(Pixel coordinate grounding data)

※ ※ ※

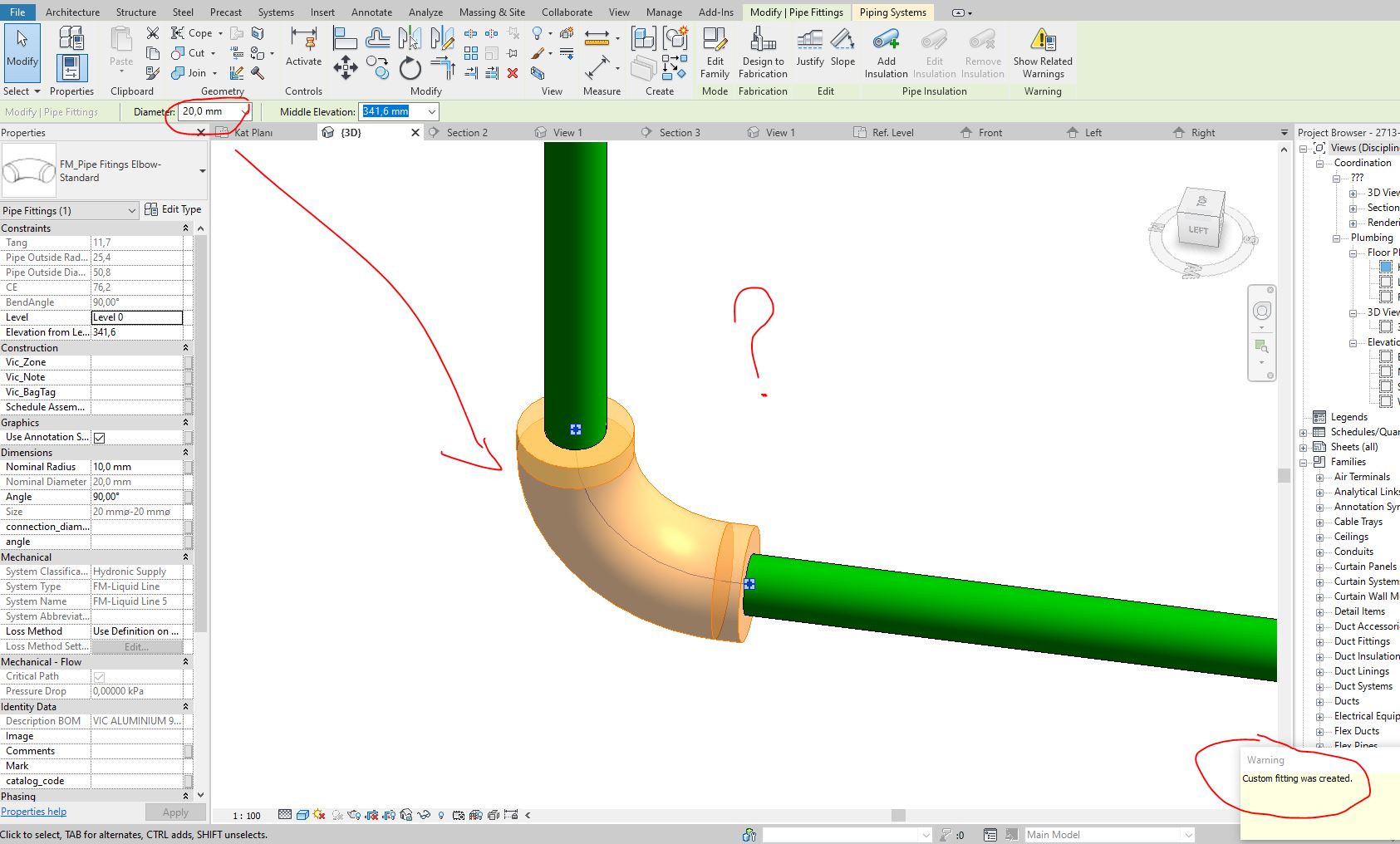Open the Annotate ribbon tab
This screenshot has width=1400, height=844.
pos(371,12)
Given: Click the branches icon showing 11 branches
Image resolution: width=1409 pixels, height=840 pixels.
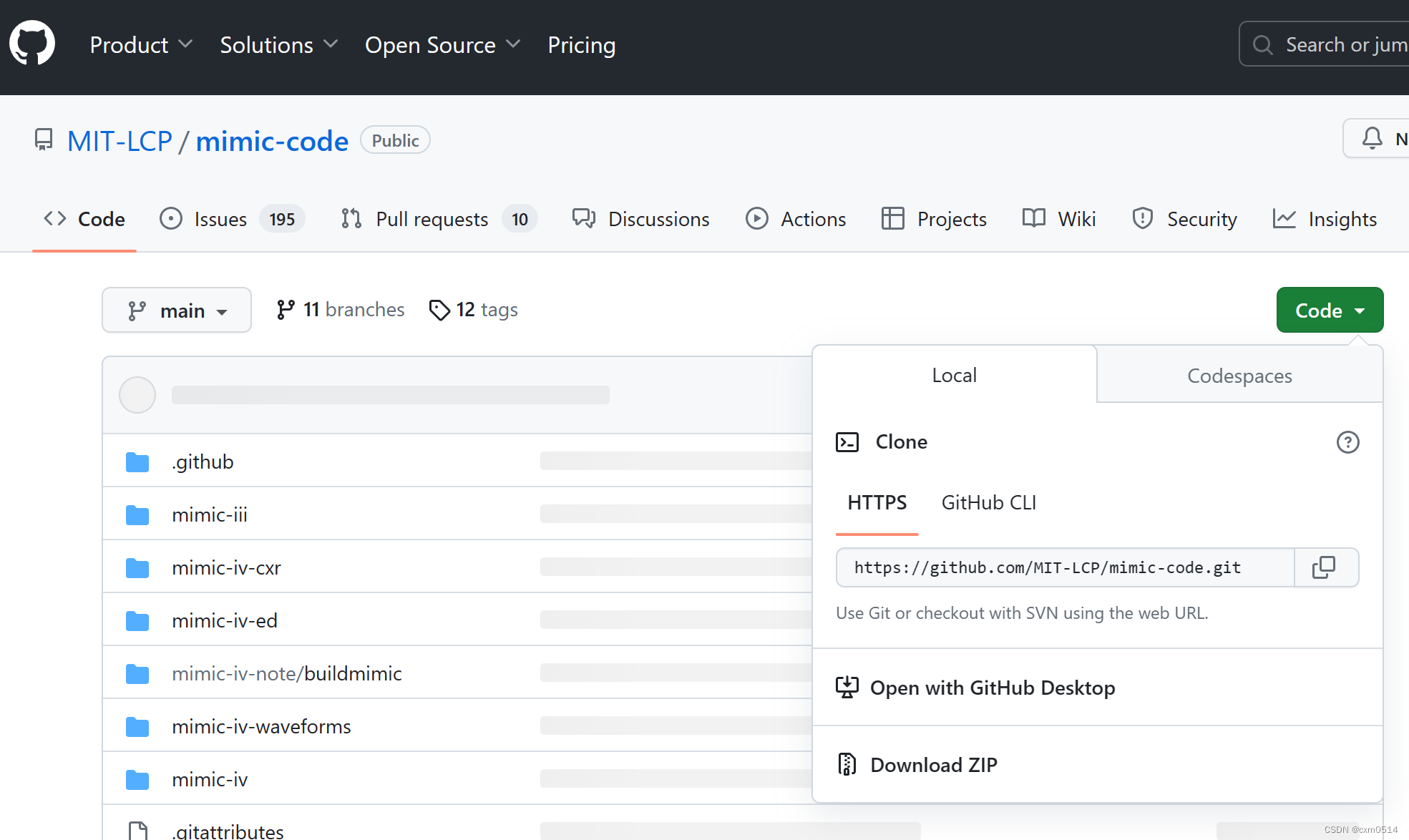Looking at the screenshot, I should [x=286, y=310].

※ ※ ※

YOUR OBJECTIVE >> When you reach the line that contains "Given: Click the" in the records above, copy it and every line after it exactly through the last one, leaving out the pictures.

TASK SOLUTION >>
Given: Click the branches icon showing 11 branches
Image resolution: width=1409 pixels, height=840 pixels.
Looking at the screenshot, I should [x=286, y=310].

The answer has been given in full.